* Requirement
Using the records below, write out only the lines from the line containing "Toggle bottom-most blue dot in sidebar" up to and including the line containing "Where should I click to: Click", exactly, with no pictures.

(Stored entries)

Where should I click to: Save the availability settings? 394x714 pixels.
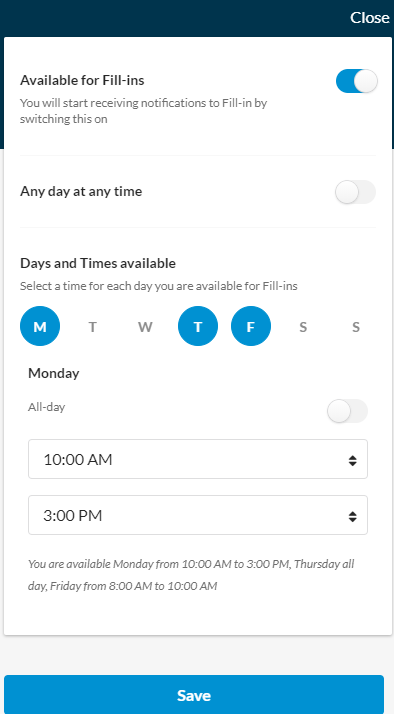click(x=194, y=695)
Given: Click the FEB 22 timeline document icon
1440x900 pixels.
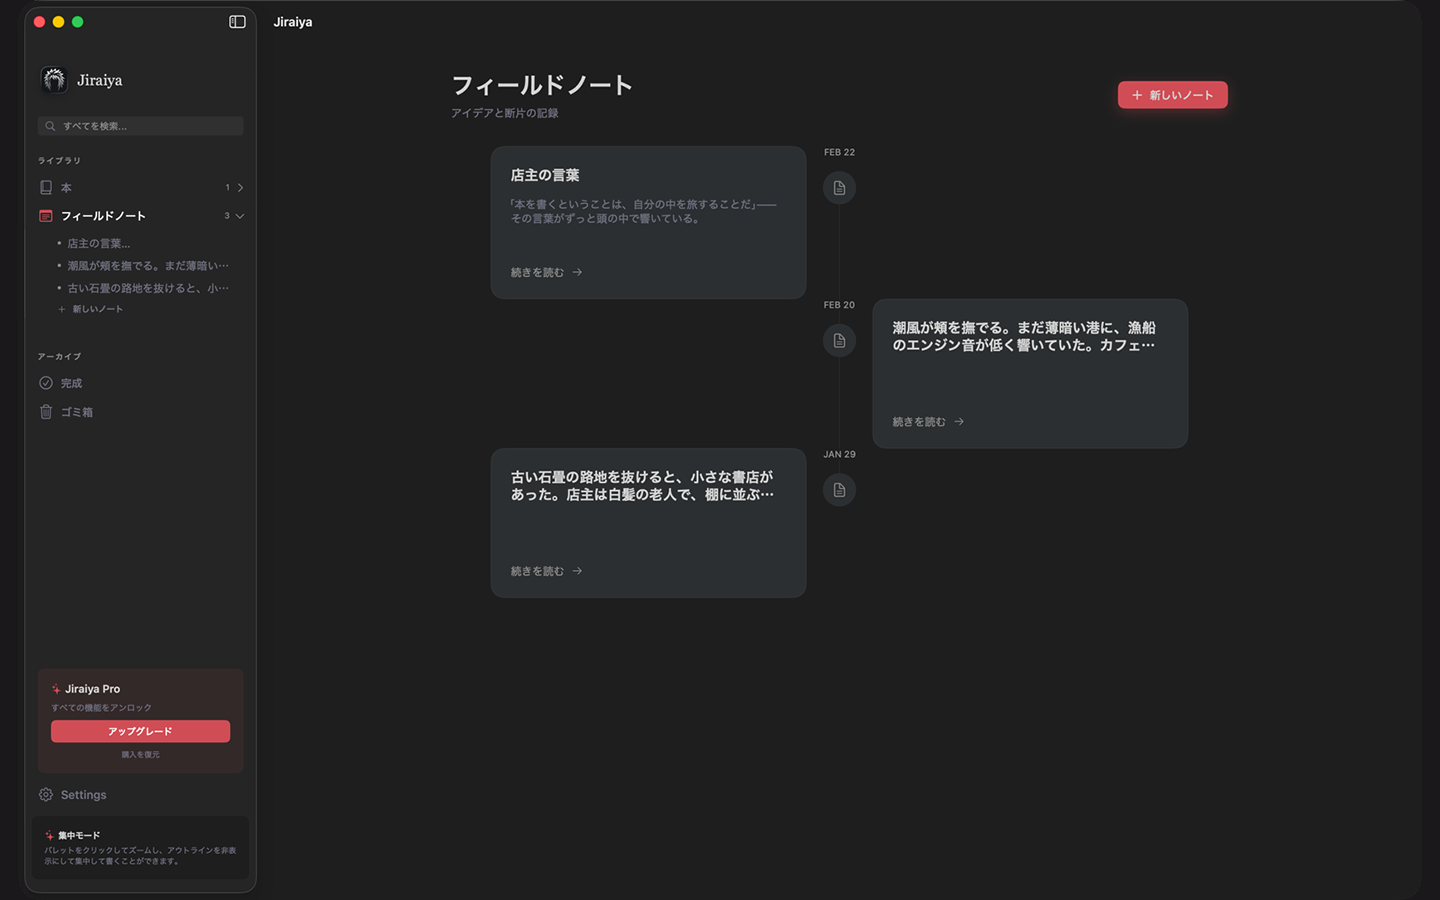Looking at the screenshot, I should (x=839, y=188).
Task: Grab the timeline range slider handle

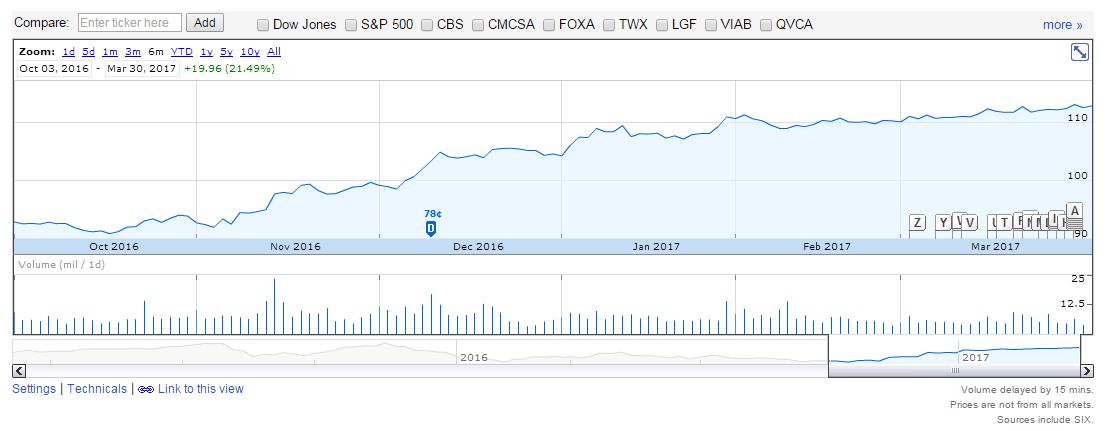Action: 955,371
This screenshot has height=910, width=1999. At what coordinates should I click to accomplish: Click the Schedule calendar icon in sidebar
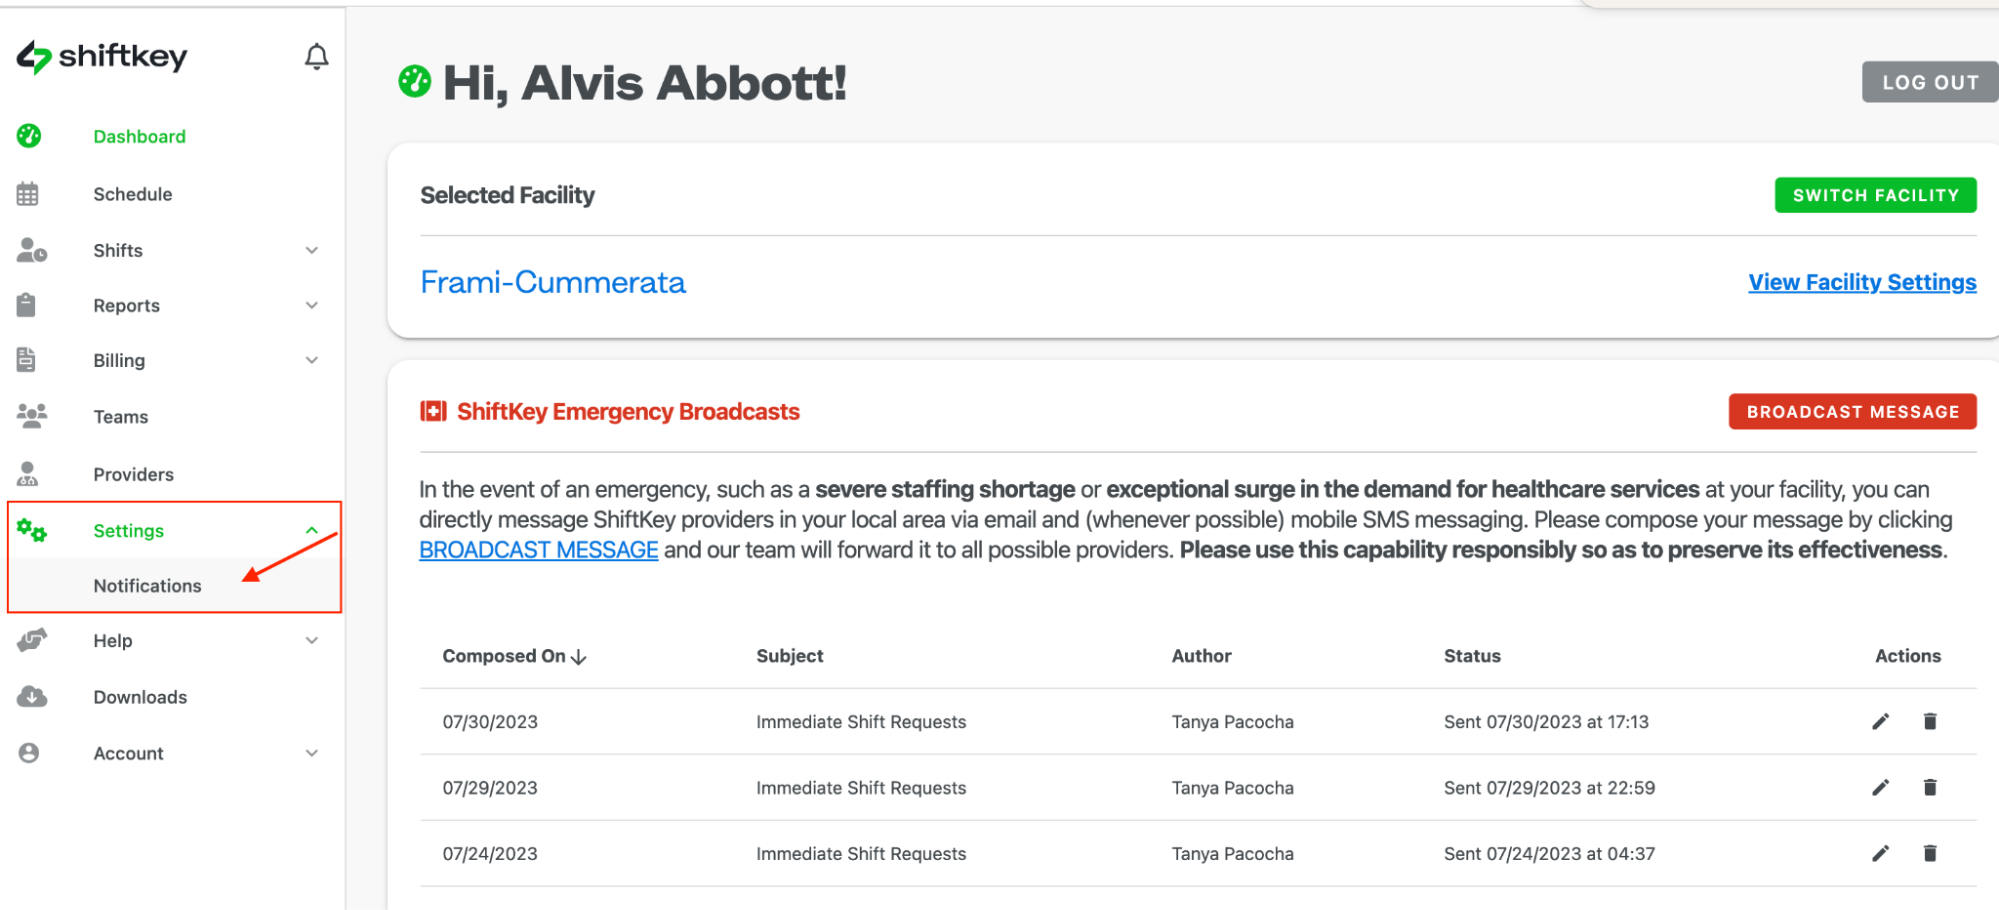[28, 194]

---

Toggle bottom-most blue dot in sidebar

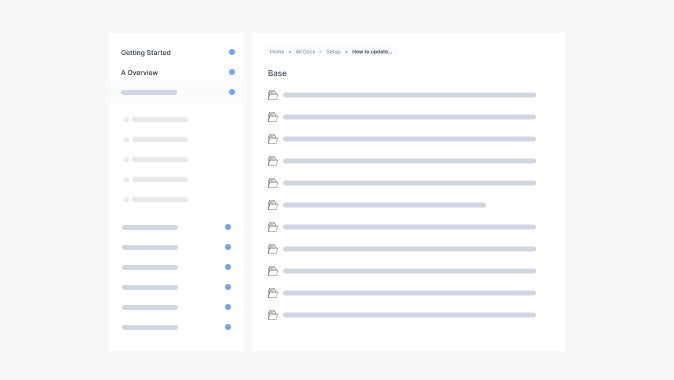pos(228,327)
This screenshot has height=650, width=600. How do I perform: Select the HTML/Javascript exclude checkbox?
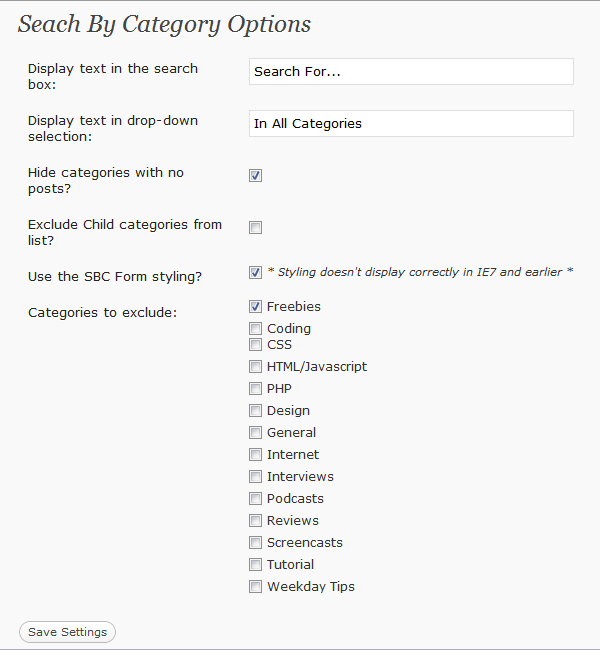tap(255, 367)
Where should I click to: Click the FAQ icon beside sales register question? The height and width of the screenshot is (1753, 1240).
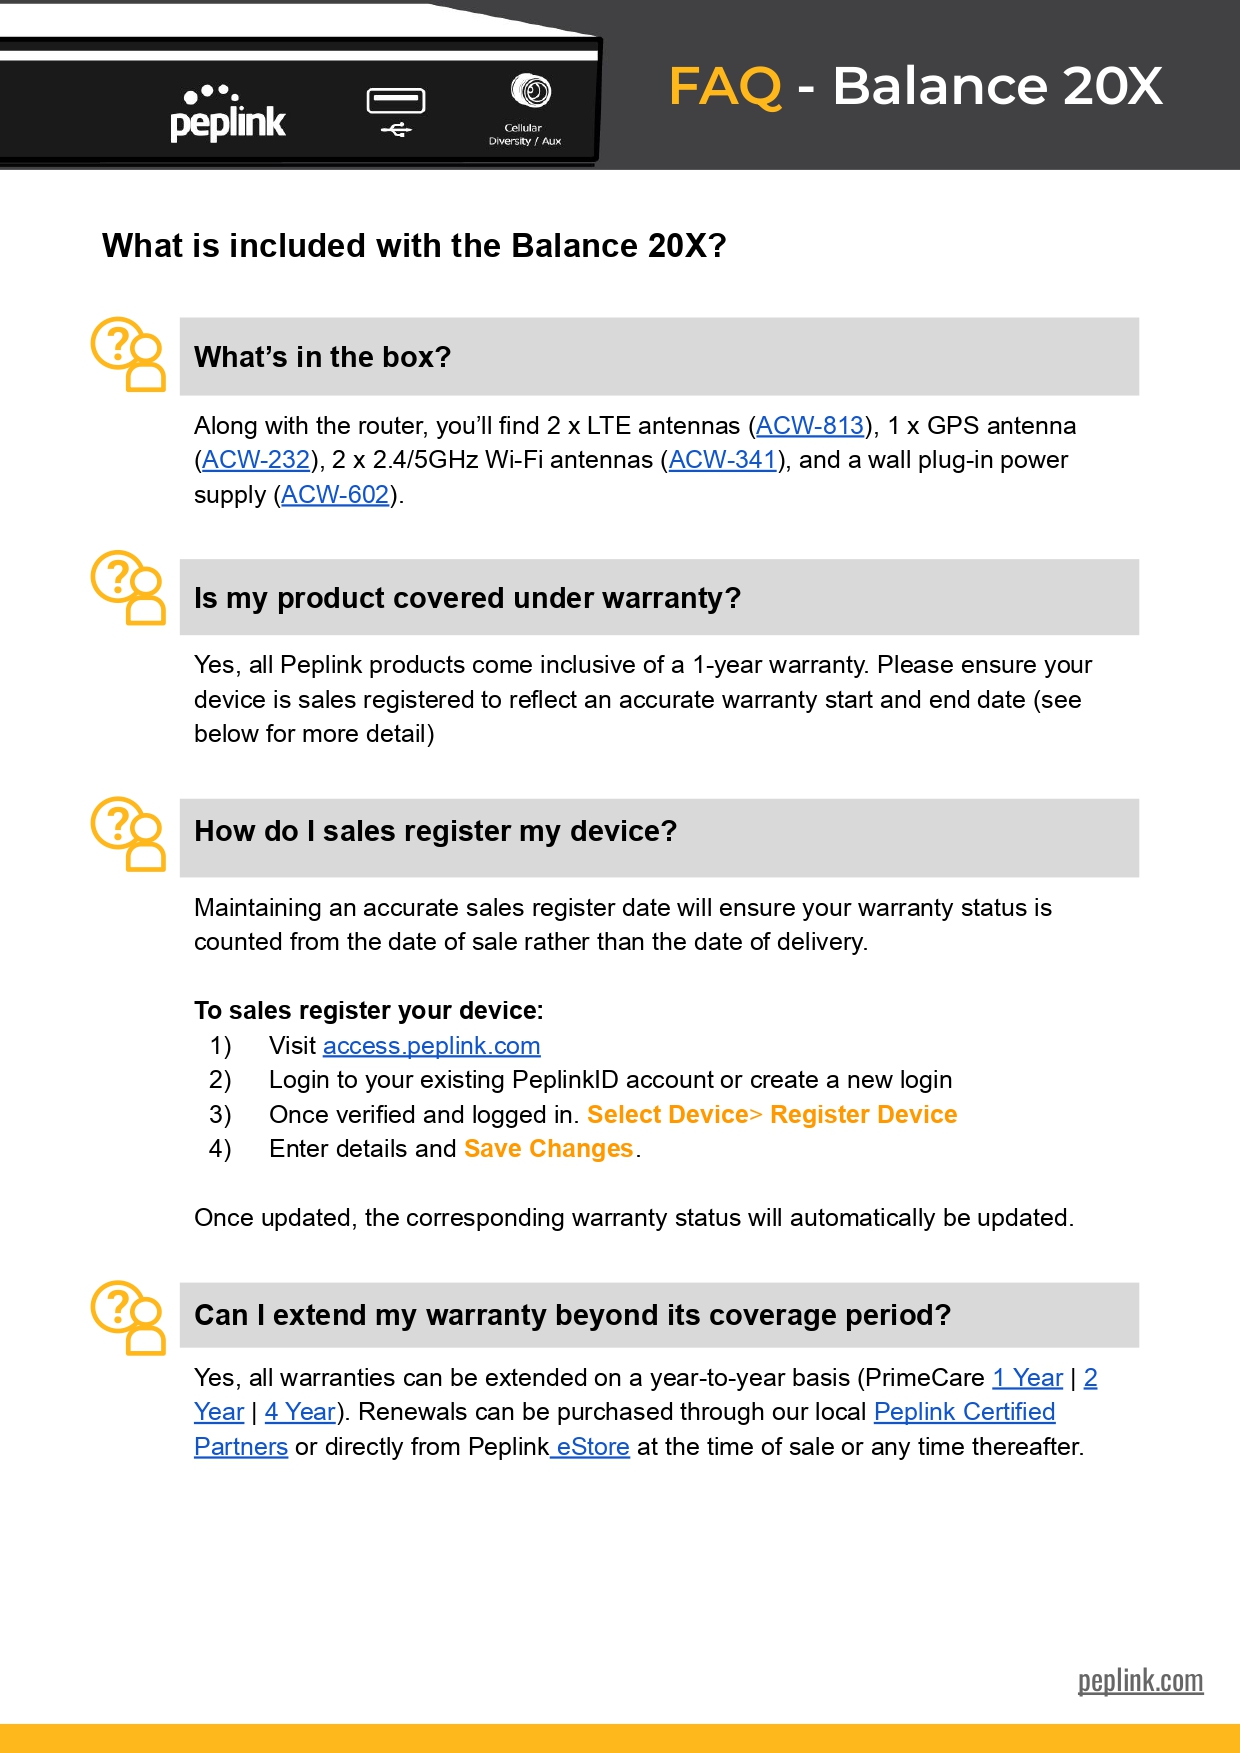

* Exercise output
Toggle bottom-most blue dot in sidebar

pos(228,327)
This screenshot has height=650, width=600. How do I perform: Select the HTML/Javascript exclude checkbox?
tap(255, 367)
Where should I click to: Click the FAQ icon beside sales register question? The height and width of the screenshot is (1753, 1240).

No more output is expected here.